Spark SQL supports a subset of the SQL-92 language.

The following syntax defines a SELECT query.

SELECT [DISTINCT] [column names]|[wildcard] 
FROM [keyspace name.]table name 
[JOIN clause table name ON join condition]
[WHERE condition]
[GROUP BY column name]
[HAVING conditions]
[ORDER BY column names [ASC | DSC]]

A SELECT query using joins has the following syntax.

SELECT statement
FROM statement
[JOIN | INNER JOIN | LEFT JOIN | LEFT SEMI JOIN | LEFT OUTER JOIN | RIGHT JOIN | RIGHT OUTER JOIN | FULL JOIN | FULL OUTER JOIN]
ON join condition

Several select clauses can be combined in a UNION, INTERSECT, or EXCEPT query.

SELECT statement 1
[UNION | UNION ALL | UNION DISTINCT | INTERSECT | EXCEPT]
SELECT statement 2
Note: Select queries run on new columns return '', or empty results, instead of None.

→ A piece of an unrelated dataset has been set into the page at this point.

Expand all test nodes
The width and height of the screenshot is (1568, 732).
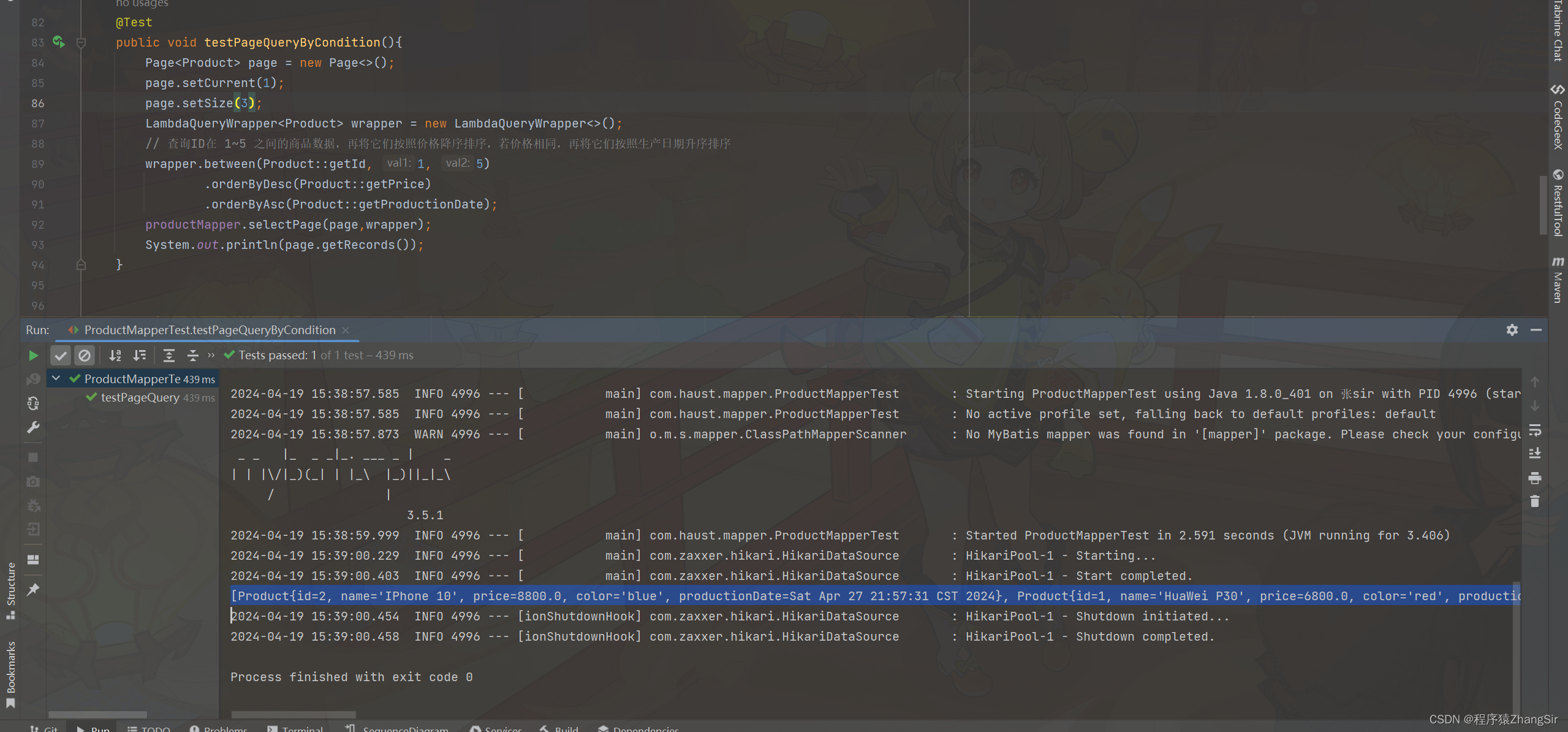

The following syntax defines an INSERT query.

INSERT [OVERWRITE] INTO [keyspace name.]table name
VALUES values

The following syntax defines a CACHE TABLE query.

CACHE TABLE table name [AS table alias]

You can remove a table from the cache using a UNCACHE TABLE query.

UNCACHE TABLE table name

Keywords in Spark SQL

The following keywords are reserved in Spark SQL.

  • ALL
  • AND
  • AS
  • ASC
  • APPROXIMATE
  • AVG
  • BETWEEN
  • BY
  • CACHE
  • CAST
  • COUNT
  • DESC
  • DISTINCT
  • FALSE
  • FIRST
  • LAST
  • FROM
  • FULL
  • GROUP
  • HAVING
  • IF
  • IN
  • INNER
  • INSERT
  • INTO
  • IS
  • JOIN
  • LEFT
  • LIMIT
  • MAX
  • MIN
  • NOT
  • NULL
  • ON
  • OR
  • OVERWRITE
  • LIKE
  • RLIKE
  • UPPER
  • LOWER
  • REGEXP
  • ORDER
  • OUTER
  • RIGHT
  • SELECT
  • SEMI
  • STRING
  • SUM
  • TABLE
  • TIMESTAMP
  • TRUE
  • UNCACHE
  • UNION
  • WHERE
  • INTERSECT
  • EXCEPT
  • SUBSTR
  • SUBSTRING
  • SQRT
  • ABS